Although they didn't rename it, Whole Foods seems to have heeded my suggestion for the invasive Gulf of Mexico/Caribbean Lionfish:
Lionfish with their distinctive venomous spines are an invasive species that has thrived in U.S. coastal waters because they have no natural predators -- until now.
Whole Foods stores in Florida are selling the "white, buttery meat" of the fish, which the grocery chain says is suitable for ceviche or a "simple pan sauté."
The U.S. government, eager to stop the lionfish from preying on native fish and shellfish, gives the meal five stars.
"If we can't beat them, why not eat them?" says the National Oceanic and Atmosphere Administration in a PSA video. "Why wait? Get them on your plate."
The lionfish are native to the Pacific and Indian oceans, but can also be found in the Atlantic and Caribbean, where it is considered an invasive species, according to the U.S. Department of Agriculture.

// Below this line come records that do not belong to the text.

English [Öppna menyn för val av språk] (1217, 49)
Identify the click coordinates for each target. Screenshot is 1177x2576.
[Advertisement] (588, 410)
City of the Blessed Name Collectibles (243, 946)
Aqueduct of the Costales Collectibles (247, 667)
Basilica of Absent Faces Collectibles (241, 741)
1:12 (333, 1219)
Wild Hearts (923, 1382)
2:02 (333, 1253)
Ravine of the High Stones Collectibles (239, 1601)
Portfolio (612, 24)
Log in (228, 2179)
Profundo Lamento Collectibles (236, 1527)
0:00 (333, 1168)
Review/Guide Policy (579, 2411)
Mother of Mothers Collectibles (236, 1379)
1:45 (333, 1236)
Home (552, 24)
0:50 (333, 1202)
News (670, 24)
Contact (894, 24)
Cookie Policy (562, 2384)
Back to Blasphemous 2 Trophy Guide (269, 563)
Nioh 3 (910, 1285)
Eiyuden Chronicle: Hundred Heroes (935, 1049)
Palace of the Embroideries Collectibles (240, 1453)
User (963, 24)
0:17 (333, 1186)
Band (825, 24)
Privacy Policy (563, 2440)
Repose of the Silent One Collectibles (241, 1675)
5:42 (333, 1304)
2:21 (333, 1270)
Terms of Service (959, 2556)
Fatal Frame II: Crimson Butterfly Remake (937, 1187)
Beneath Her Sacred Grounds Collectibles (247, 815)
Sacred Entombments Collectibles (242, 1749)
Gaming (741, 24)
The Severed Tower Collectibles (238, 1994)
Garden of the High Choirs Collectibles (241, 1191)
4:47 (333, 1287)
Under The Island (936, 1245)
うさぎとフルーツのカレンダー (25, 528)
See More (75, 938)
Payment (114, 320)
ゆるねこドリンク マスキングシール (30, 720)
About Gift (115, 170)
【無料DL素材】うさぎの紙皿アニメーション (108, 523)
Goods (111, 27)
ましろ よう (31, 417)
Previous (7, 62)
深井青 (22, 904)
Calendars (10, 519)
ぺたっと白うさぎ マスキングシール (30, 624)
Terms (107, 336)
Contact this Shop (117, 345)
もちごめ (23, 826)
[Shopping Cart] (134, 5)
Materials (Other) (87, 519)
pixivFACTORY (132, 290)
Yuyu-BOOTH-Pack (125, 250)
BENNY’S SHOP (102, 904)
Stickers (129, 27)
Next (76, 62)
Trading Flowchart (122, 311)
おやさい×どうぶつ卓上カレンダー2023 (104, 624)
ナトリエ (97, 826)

The government blames the aquarium trade for introducing the fish to the U.S. in the 1980s, and encourages Americans to catch and eat them.
Here's the PSA:
If the government really wanted to speed the process they could subsidize the catch of Lionfish (er, Caribbean Butterfish) for food, thus speeding the tragedy of the commons (and lowering the price to consumers). A problem might arise if consumers develop a taste for Lionfish and start demanding the government regulate the stock. But that's a ways down the road.